[Pixel coordinate grounding data]
+++

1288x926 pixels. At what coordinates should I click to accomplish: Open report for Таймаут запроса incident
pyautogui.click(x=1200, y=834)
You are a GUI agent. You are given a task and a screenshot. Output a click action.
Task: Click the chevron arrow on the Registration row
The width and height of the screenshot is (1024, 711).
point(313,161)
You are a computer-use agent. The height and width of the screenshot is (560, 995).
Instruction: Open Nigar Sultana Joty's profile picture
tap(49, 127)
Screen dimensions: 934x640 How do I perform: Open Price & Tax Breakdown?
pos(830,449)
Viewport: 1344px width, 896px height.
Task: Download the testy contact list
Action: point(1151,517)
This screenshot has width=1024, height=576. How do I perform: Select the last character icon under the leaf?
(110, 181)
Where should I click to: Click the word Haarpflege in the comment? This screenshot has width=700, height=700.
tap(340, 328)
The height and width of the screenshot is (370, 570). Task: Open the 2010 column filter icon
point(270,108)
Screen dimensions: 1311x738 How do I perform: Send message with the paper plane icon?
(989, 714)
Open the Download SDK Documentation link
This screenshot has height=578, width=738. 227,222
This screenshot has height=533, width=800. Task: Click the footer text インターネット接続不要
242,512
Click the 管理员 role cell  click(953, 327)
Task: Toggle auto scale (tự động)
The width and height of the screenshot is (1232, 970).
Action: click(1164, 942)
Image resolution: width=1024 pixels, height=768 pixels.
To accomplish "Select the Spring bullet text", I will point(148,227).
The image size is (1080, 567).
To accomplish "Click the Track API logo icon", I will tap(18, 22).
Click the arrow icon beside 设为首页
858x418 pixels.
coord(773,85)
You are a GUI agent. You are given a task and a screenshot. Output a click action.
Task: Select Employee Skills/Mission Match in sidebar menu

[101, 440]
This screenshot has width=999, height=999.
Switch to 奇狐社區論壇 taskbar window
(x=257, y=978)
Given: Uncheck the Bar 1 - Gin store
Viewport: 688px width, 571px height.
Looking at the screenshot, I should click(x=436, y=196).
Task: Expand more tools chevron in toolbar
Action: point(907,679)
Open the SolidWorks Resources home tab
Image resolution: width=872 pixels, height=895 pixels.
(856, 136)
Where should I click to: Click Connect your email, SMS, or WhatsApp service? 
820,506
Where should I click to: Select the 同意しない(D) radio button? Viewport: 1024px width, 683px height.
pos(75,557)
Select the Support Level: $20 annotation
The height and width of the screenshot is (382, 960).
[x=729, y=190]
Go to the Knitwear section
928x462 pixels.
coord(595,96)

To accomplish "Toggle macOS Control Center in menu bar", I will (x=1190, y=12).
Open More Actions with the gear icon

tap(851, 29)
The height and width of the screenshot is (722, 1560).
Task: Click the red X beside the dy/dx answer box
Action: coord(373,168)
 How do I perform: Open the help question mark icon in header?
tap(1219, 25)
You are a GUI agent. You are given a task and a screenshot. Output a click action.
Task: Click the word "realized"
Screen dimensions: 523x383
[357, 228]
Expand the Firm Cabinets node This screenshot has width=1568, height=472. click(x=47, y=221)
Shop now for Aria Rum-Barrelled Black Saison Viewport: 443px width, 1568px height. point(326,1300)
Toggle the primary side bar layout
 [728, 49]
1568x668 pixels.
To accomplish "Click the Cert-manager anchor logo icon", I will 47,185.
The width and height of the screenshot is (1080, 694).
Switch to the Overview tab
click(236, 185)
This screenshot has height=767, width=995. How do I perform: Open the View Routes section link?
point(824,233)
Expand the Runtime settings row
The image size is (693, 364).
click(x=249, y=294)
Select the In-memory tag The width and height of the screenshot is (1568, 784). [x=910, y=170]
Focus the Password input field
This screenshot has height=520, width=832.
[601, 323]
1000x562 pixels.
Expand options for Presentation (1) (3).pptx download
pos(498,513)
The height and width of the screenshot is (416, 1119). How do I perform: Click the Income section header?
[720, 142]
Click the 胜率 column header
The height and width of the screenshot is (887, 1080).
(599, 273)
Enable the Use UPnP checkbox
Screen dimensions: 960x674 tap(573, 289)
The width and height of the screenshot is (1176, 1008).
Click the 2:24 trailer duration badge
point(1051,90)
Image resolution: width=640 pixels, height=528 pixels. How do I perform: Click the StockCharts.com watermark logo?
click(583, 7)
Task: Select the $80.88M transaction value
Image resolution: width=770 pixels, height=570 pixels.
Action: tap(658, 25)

+++

-- What you have to do --
Restate every entry exactly. Leave nothing out.

-- Result --
1288x926 pixels. At what coordinates should I click to accomplish: Open report for Таймаут запроса incident
pyautogui.click(x=1200, y=834)
You are a GUI agent. You are given a task and a screenshot. Output a click action.
Task: Click the chevron arrow on the Registration row
The width and height of the screenshot is (1024, 711).
point(313,161)
You are a computer-use agent. The height and width of the screenshot is (560, 995).
Instruction: Open Nigar Sultana Joty's profile picture
tap(49, 127)
Screen dimensions: 934x640 How do I perform: Open Price & Tax Breakdown?
pos(830,449)
Viewport: 1344px width, 896px height.
Task: Download the testy contact list
Action: point(1151,517)
This screenshot has width=1024, height=576. How do I perform: Select the last character icon under the leaf?
(110, 181)
Where should I click to: Click the word Haarpflege in the comment? This screenshot has width=700, height=700.
tap(340, 328)
The height and width of the screenshot is (370, 570). Task: Open the 2010 column filter icon
point(270,108)
Screen dimensions: 1311x738 How do I perform: Send message with the paper plane icon?
(989, 714)
Open the Download SDK Documentation link
This screenshot has height=578, width=738. 227,222
This screenshot has height=533, width=800. Task: Click the footer text インターネット接続不要
242,512
Click the 管理员 role cell  click(953, 327)
Task: Toggle auto scale (tự động)
The width and height of the screenshot is (1232, 970).
Action: click(1164, 942)
Image resolution: width=1024 pixels, height=768 pixels.
To accomplish "Select the Spring bullet text", I will point(148,227).
The image size is (1080, 567).
To accomplish "Click the Track API logo icon", I will tap(18, 22).
Click the arrow icon beside 设为首页
858x418 pixels.
coord(773,85)
You are a GUI agent. You are given a task and a screenshot. Output a click action.
Task: Select Employee Skills/Mission Match in sidebar menu

[101, 440]
This screenshot has width=999, height=999.
Switch to 奇狐社區論壇 taskbar window
(x=257, y=978)
Given: Uncheck the Bar 1 - Gin store
Viewport: 688px width, 571px height.
Looking at the screenshot, I should click(x=436, y=196).
Task: Expand more tools chevron in toolbar
Action: point(907,679)
Open the SolidWorks Resources home tab
Image resolution: width=872 pixels, height=895 pixels.
(856, 136)
Where should I click to: Click Connect your email, SMS, or WhatsApp service? 
820,506
Where should I click to: Select the 同意しない(D) radio button? Viewport: 1024px width, 683px height.
pos(75,557)
Select the Support Level: $20 annotation
The height and width of the screenshot is (382, 960).
[x=729, y=190]
Go to the Knitwear section
928x462 pixels.
coord(595,96)

To accomplish "Toggle macOS Control Center in menu bar", I will (x=1190, y=12).
Open More Actions with the gear icon

tap(851, 29)
The height and width of the screenshot is (722, 1560).
Task: Click the red X beside the dy/dx answer box
Action: coord(373,168)
 How do I perform: Open the help question mark icon in header?
tap(1219, 25)
You are a GUI agent. You are given a task and a screenshot. Output a click action.
Task: Click the word "realized"
Screen dimensions: 523x383
[357, 228]
Expand the Firm Cabinets node This screenshot has width=1568, height=472. click(x=47, y=221)
Shop now for Aria Rum-Barrelled Black Saison Viewport: 443px width, 1568px height. point(326,1300)
Toggle the primary side bar layout
 [728, 49]
1568x668 pixels.
To accomplish "Click the Cert-manager anchor logo icon", I will 47,185.
The width and height of the screenshot is (1080, 694).
Switch to the Overview tab
click(236, 185)
This screenshot has height=767, width=995. How do I perform: Open the View Routes section link?
point(824,233)
Expand the Runtime settings row
The image size is (693, 364).
click(x=249, y=294)
Select the In-memory tag The width and height of the screenshot is (1568, 784). [x=910, y=170]
Focus the Password input field
This screenshot has height=520, width=832.
[601, 323]
1000x562 pixels.
Expand options for Presentation (1) (3).pptx download
pos(498,513)
The height and width of the screenshot is (416, 1119). How do I perform: Click the Income section header?
[720, 142]
Click the 胜率 column header
The height and width of the screenshot is (887, 1080).
(599, 273)
Enable the Use UPnP checkbox
Screen dimensions: 960x674 tap(573, 289)
The width and height of the screenshot is (1176, 1008).
Click the 2:24 trailer duration badge
point(1051,90)
Image resolution: width=640 pixels, height=528 pixels. How do I perform: Click the StockCharts.com watermark logo?
click(583, 7)
Task: Select the $80.88M transaction value
Image resolution: width=770 pixels, height=570 pixels.
Action: tap(658, 25)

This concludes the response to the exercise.